*WHAT THE EXERCISE ASKS*. Please output exactly the lines from the one containing "Screen dimensions: 245x224" through the end of the records below, leaving out any pictures.
PROVIDED DATA below:
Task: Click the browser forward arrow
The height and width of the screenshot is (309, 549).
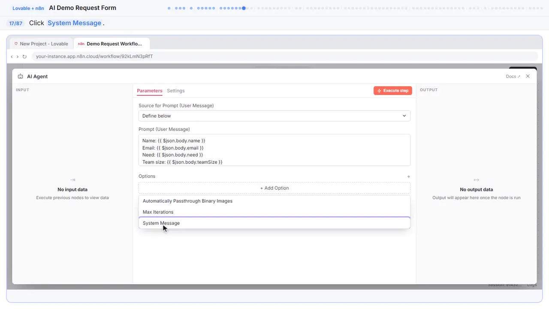Action: [18, 56]
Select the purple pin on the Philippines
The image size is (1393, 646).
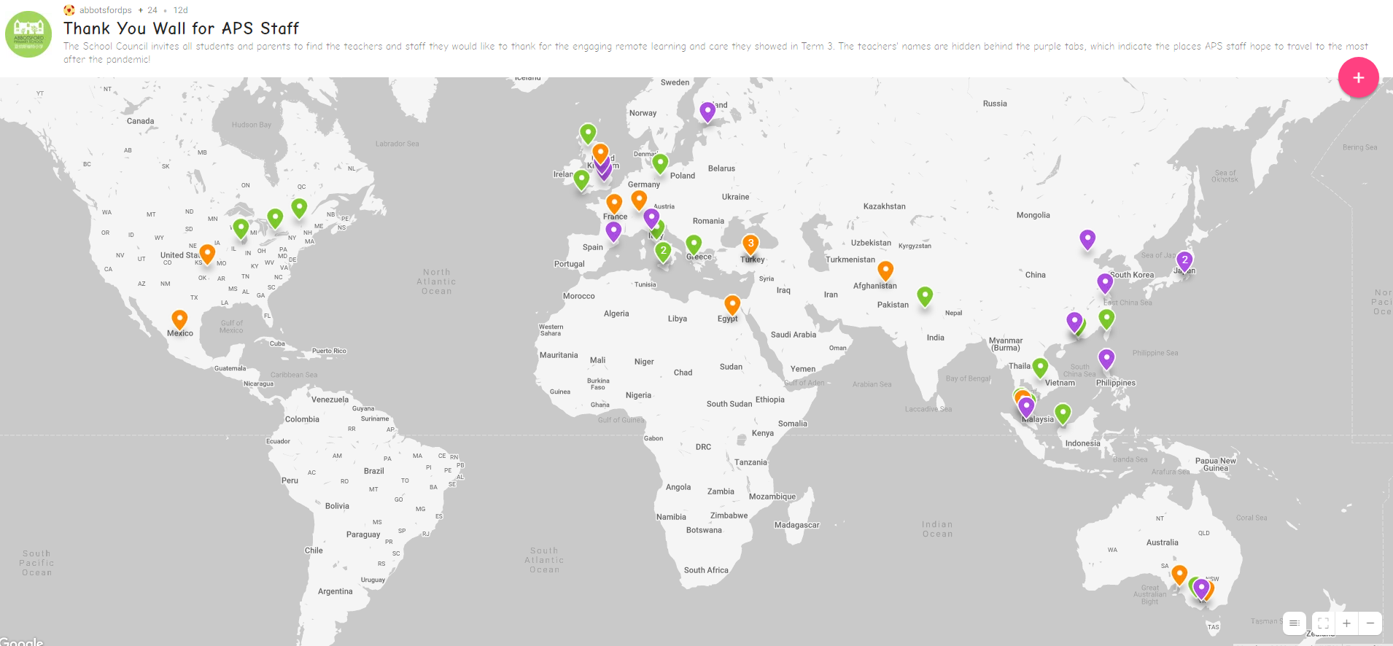(x=1106, y=357)
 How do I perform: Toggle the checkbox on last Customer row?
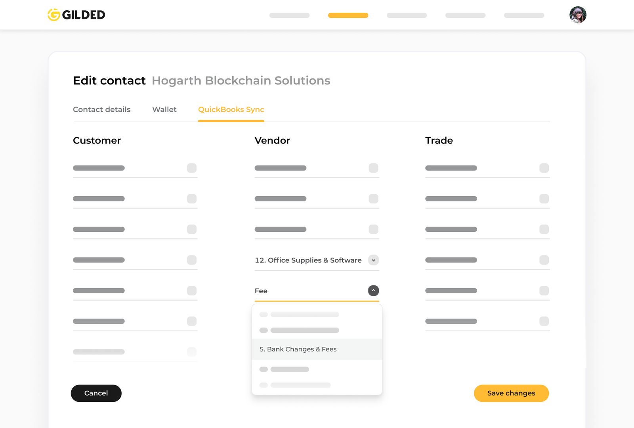(192, 352)
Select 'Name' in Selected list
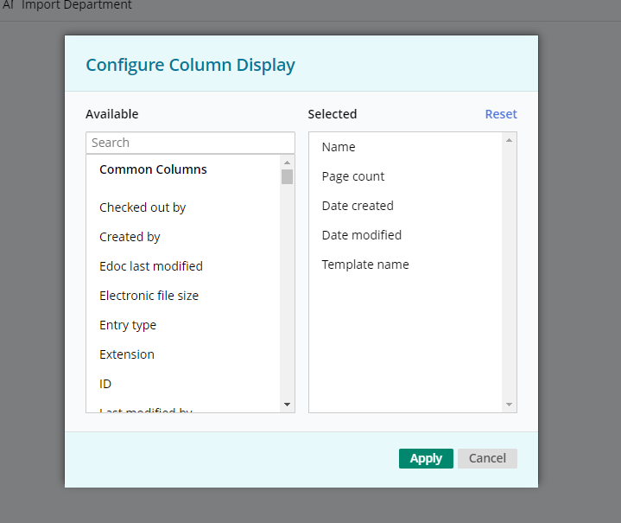 tap(339, 147)
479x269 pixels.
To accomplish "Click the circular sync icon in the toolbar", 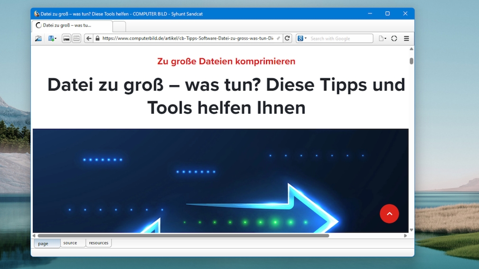I will pos(394,38).
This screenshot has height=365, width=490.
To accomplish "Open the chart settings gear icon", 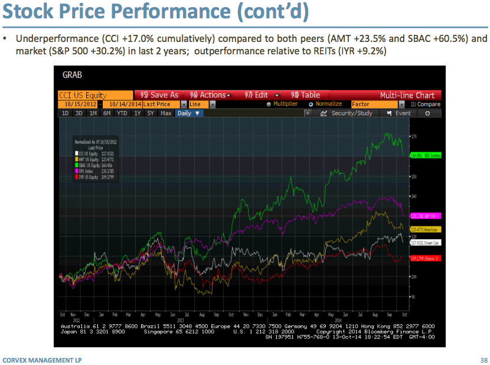I will pyautogui.click(x=427, y=113).
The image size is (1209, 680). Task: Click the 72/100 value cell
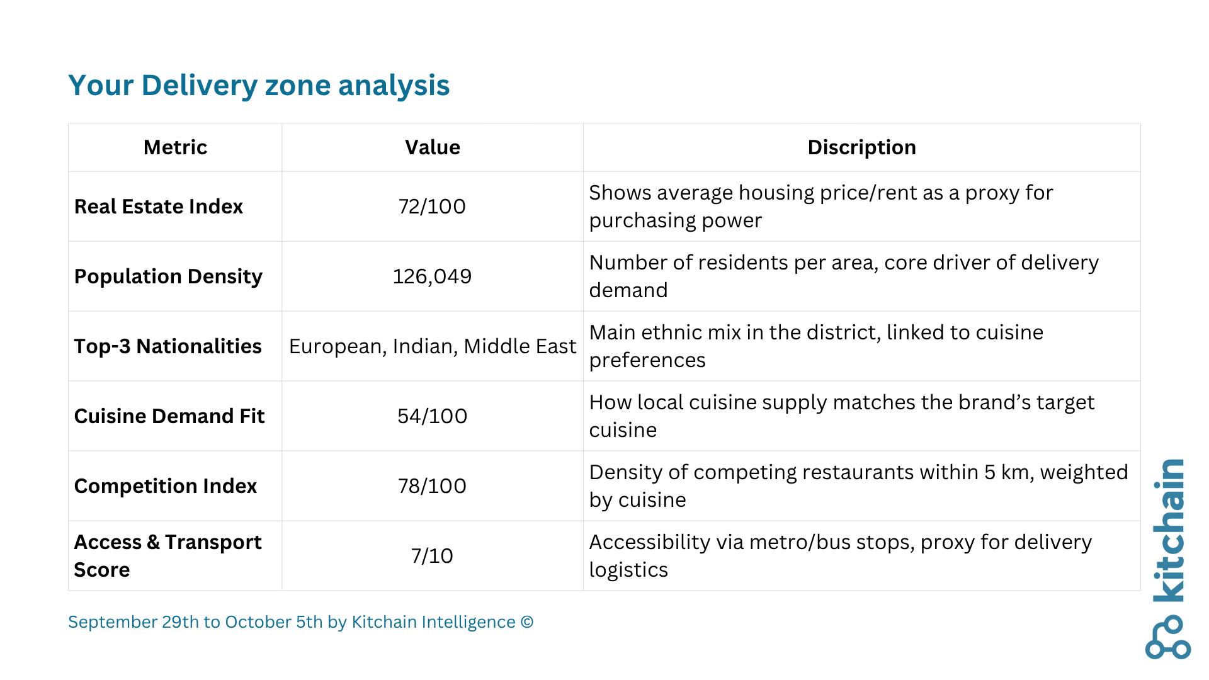tap(432, 207)
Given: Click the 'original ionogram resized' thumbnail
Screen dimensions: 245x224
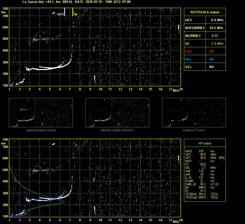Looking at the screenshot, I should coord(41,112).
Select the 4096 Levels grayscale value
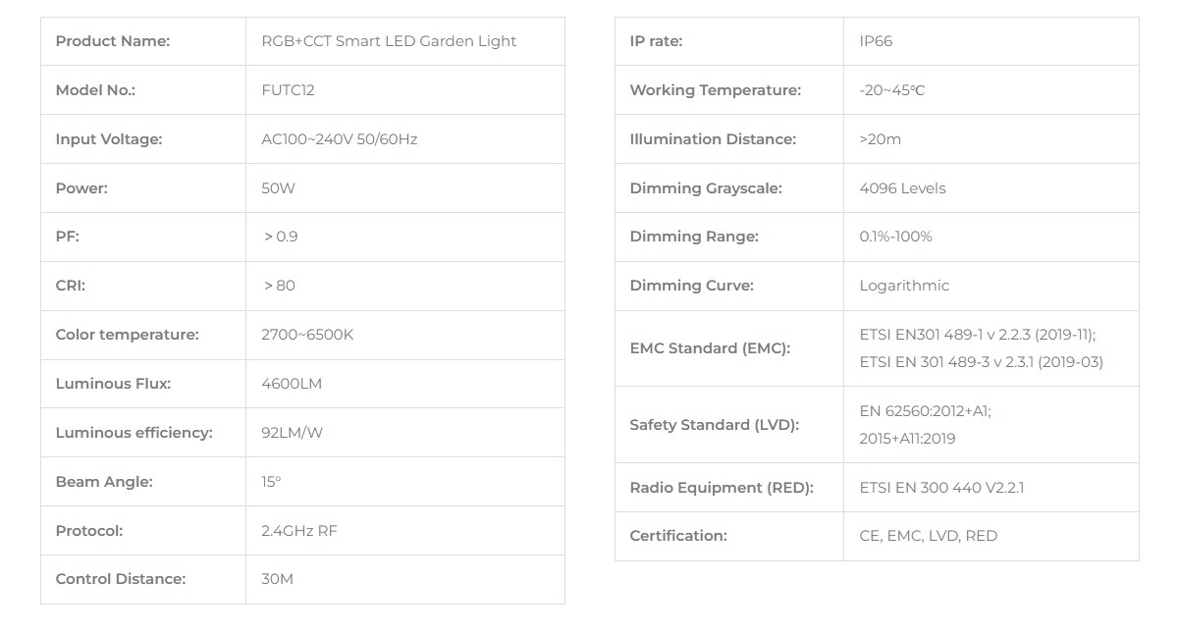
End of PROVIDED DATA.
*RESPONSE TO THE EXERCISE*.
Screen dimensions: 245x224
Looking at the screenshot, I should coord(41,112).
Select the 4096 Levels grayscale value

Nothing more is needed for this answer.